Strip out the pictures and output each remaining line of the data word for word.
BEGIN Source information
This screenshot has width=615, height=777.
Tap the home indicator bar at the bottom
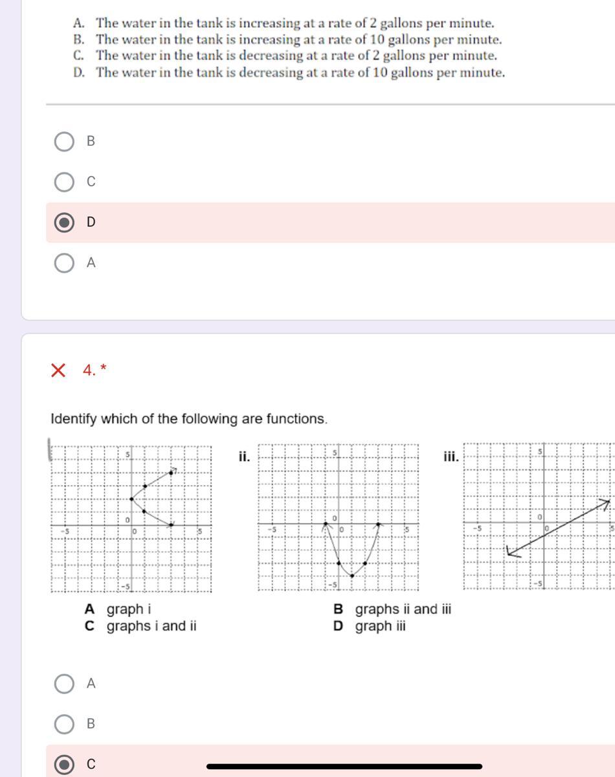[344, 767]
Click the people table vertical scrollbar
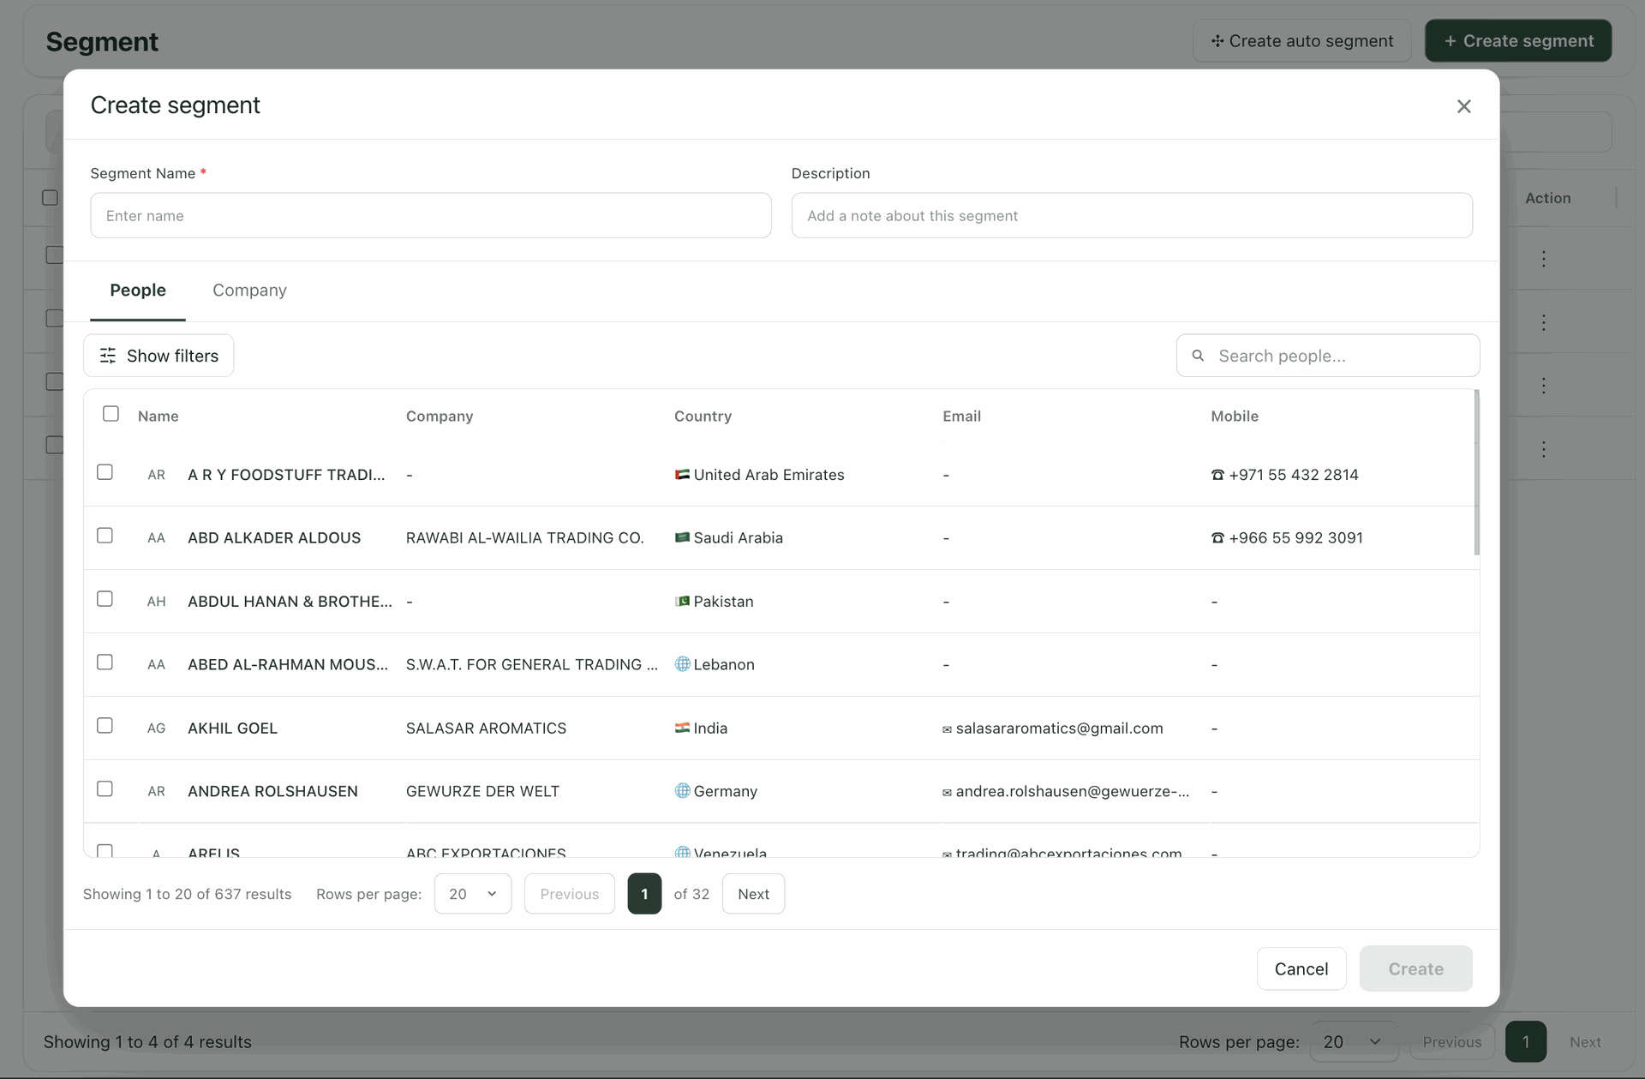Viewport: 1645px width, 1079px height. click(x=1476, y=472)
END Source information
- [Response box]
This screenshot has width=615, height=777.
Tap the home indicator bar at the bottom
[344, 767]
Click the people table vertical scrollbar
Viewport: 1645px width, 1079px height. click(x=1476, y=472)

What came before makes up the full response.